Determining rotation between two points in 2D array

Let's say I have a 4 by 4 maze as shown below, and I've written a program that returns a possible path from start to finish as shown below:

[(3, 1), (3, 0), (2, 0), (3, 0), (3, 1), (3, 2), (2, 2), (2, 3), (1, 3), (1, 2), (0, 2), (1, 2), (1, 1), (1, 0), (0, 0), (0, 1)]

The start point is the first element, and the end point is the last element.

How could I add a third value to each of the tuple containing a rotation in degrees in increments of 90? If a rotation occurred, it should return the rotation, and direction, with - indicating a counter-clockwise turn. Assume you start facing north.

For example, for the first two points,

[(3, 1), (3, 0), ... ]

it should return,

[(3, 1, -90), (3, 0, 90), ... ]

as on (3, 1) you must turn to face west in order to move onto the next point, and on (3, 0) you must turn to face north to move onto the third point.

For a set of points where no rotation would occur, and a 180 degree rotation would occur,

[ ... (0, 2, 180), (1, 2, 90), (1, 1, 0), (1, 0, 90), ... ]

as at (0, 2) you need to turn from facing north to facing south in order to move on, and for (1, 1) you are already facing the right direction.

Solution

To add a third value to each tuple containing a rotation in degrees in increments of 90, you can use the following Python code:

import math

def normalize_vector(vector):
    length = math.sqrt(vector[0] ** 2 + vector[1] ** 2)
    if length == 0:
        return [0, 0]
    else:
        return [vector[0] / length, vector[1] / length]
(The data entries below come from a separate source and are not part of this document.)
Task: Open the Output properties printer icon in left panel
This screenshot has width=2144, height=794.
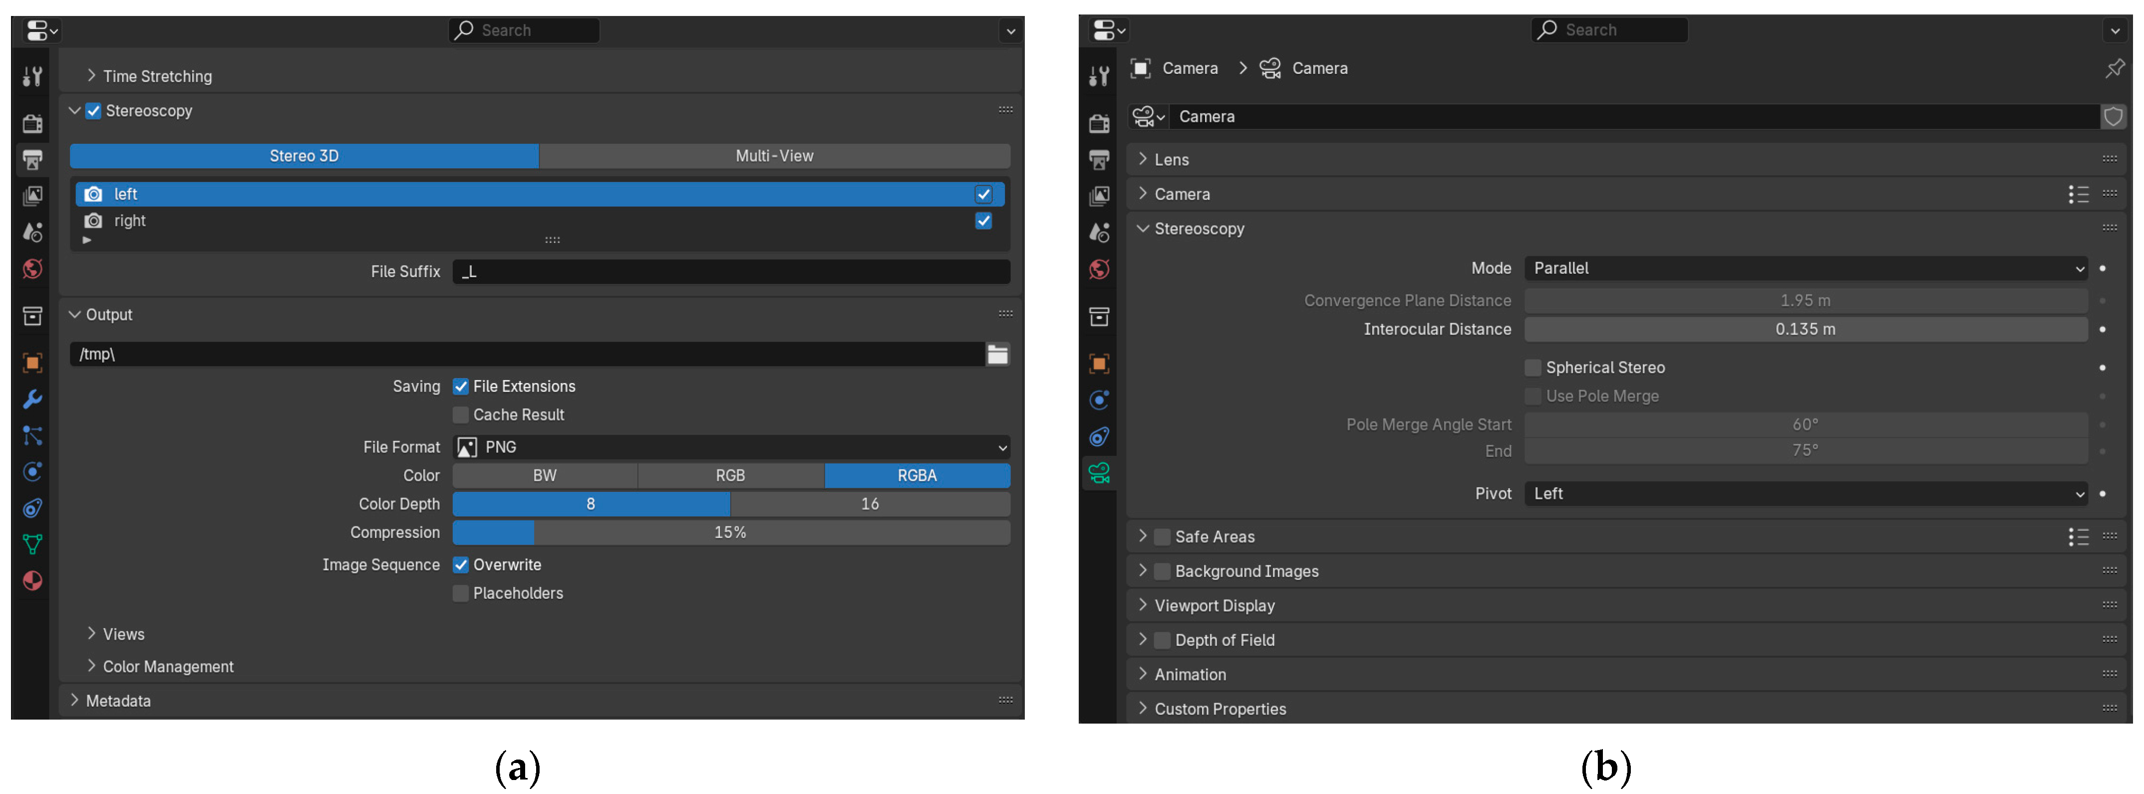Action: coord(32,160)
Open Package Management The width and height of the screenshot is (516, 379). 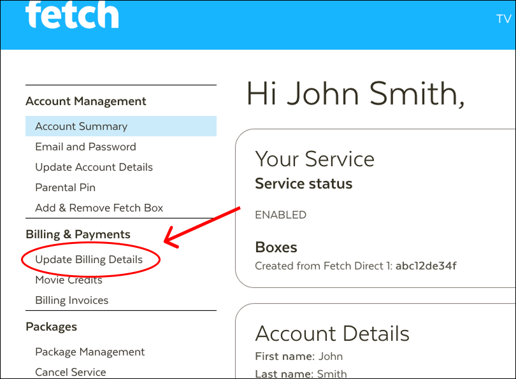pyautogui.click(x=90, y=352)
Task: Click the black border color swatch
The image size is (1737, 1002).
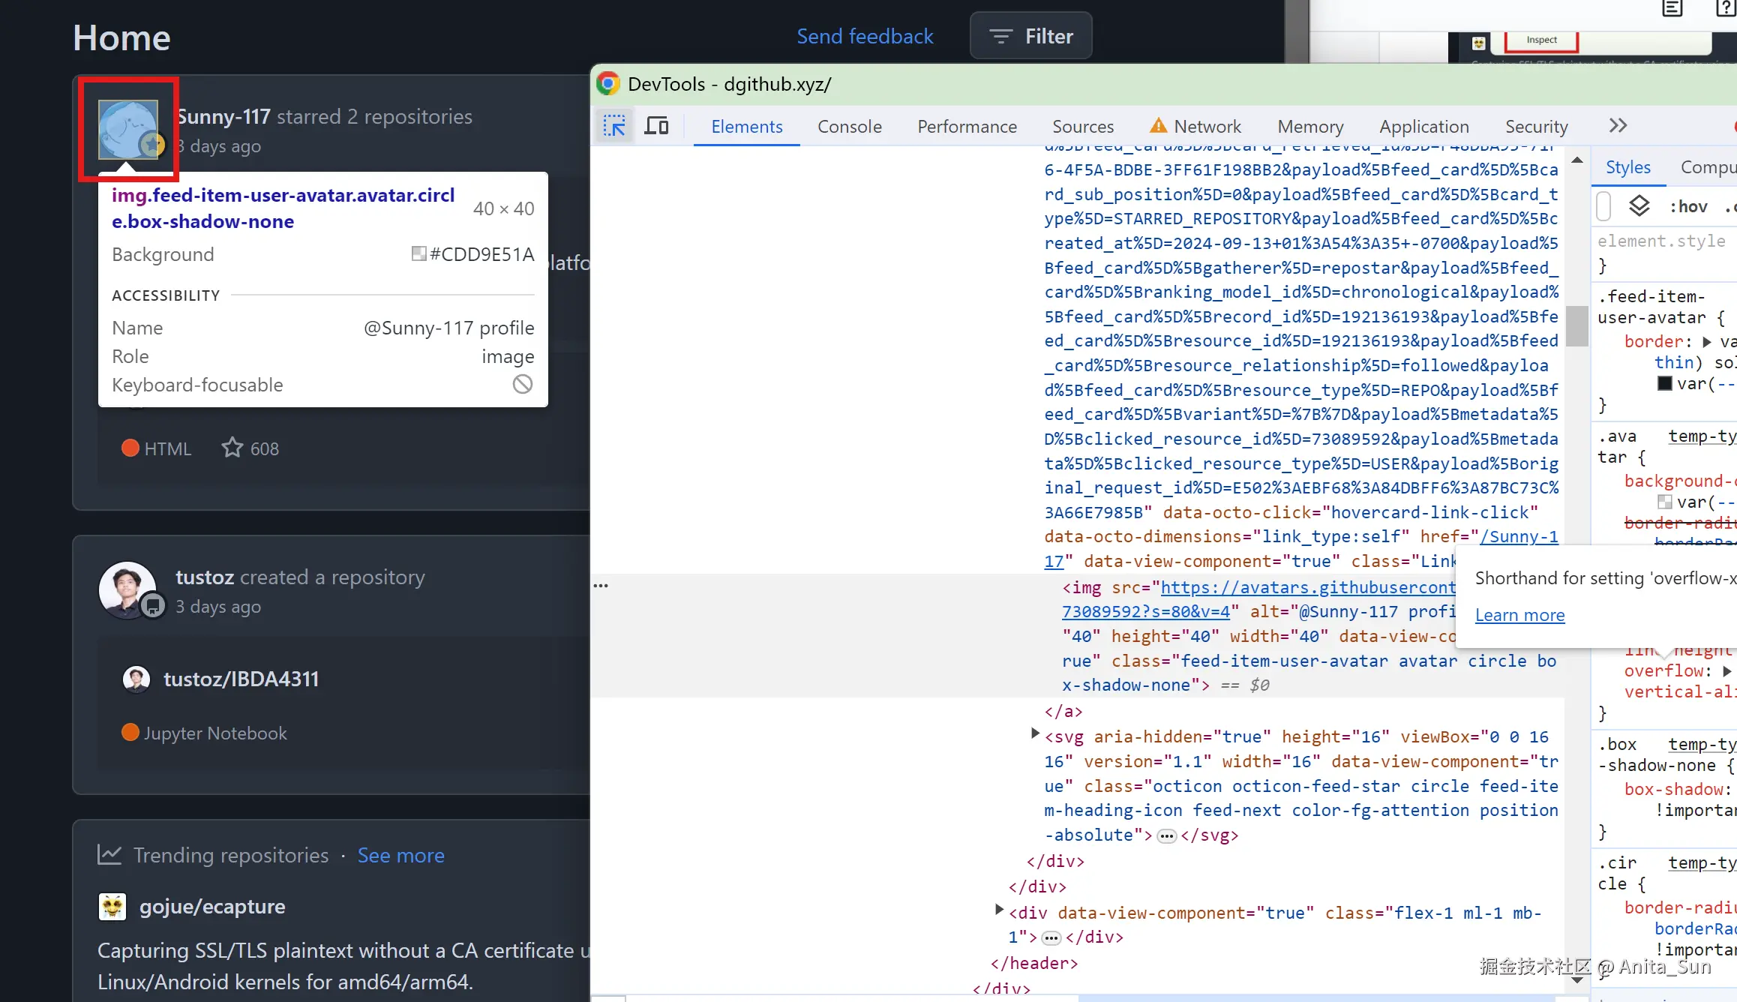Action: point(1664,384)
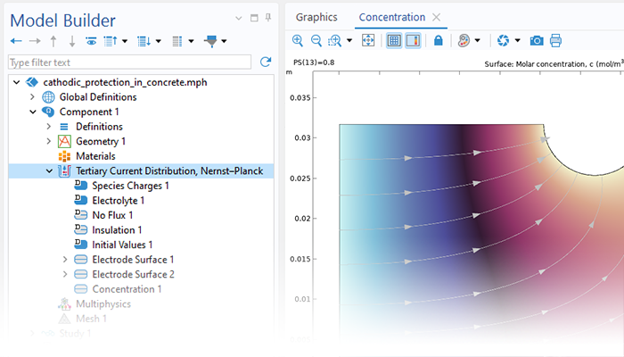The width and height of the screenshot is (624, 357).
Task: Click the blue back arrow in Model Builder
Action: [x=16, y=41]

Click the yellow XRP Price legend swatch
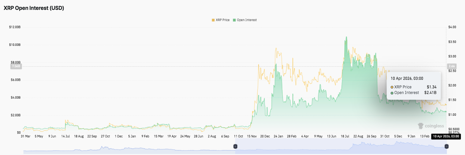click(213, 20)
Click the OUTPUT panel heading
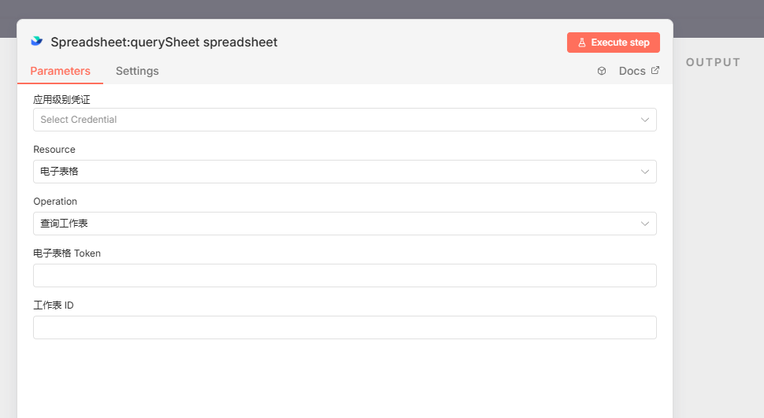Viewport: 764px width, 418px height. (x=713, y=62)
def calculate_angle(vector1, vector2):
    angle_radians = math.atan2(vector2[1], vector2[0]) - math.atan2(vector1[1], vector1[0])
    
    # Convert radians to degrees
    angle_degrees = math.degrees(angle_radians)
    
    # Ensure the angle is in the range of -180 to 180 degrees
    if angle_degrees > 180:
        angle_degrees -= 360
    elif angle_degrees < -180:
        angle_degrees += 360
    
    return angle_degrees

# Example usage:
input_points = [
    [3, 1],
    [3, 0],
    [2, 0],
    [3, 0],
    [3, 1],
    [3, 2],
    [2, 2],
    [2, 3],
    [1, 3],
    [1, 2],
    [0, 2],
    [1, 2],
    [1, 1],
    [1, 0],
    [0, 0],
    [0, 1],
]

current_direction = [-1, 0]

# Store the results in a list
result = []

for i, point in enumerate(input_points[:-1]):
    current_direction = normalize_vector(current_direction)
    next_direction = normalize_vector([input_points[i + 1][0] - point[0], input_points[i + 1][1] - point[1]])
    angle = -calculate_angle(current_direction, next_direction)#negative sign (-) indicating a counter-clockwise turn
    

    # Ensure the angle is in the range of -180 to 180 degrees
    if angle > 180:
        angle -= 360
    elif angle < -180:
        angle += 360

    result.append([point[0], point[1], angle])
    current_direction = next_direction

# Print the results
print(result)

Output of the code: [[3, 1, -90.0], [3, 0, 90.0], [2, 0, 180.0], [3, 0, -90.0], [3, 1, -0.0], [3, 2, -90.0], [2, 2, 90.0], [2, 3, -90.0], [1, 3, -90.0], [1, 2, 90.0], [0, 2, 180.0], [1, 2, 90.0], [1, 1, -0.0], [1, 0, 90.0], [0, 0, 90.0]]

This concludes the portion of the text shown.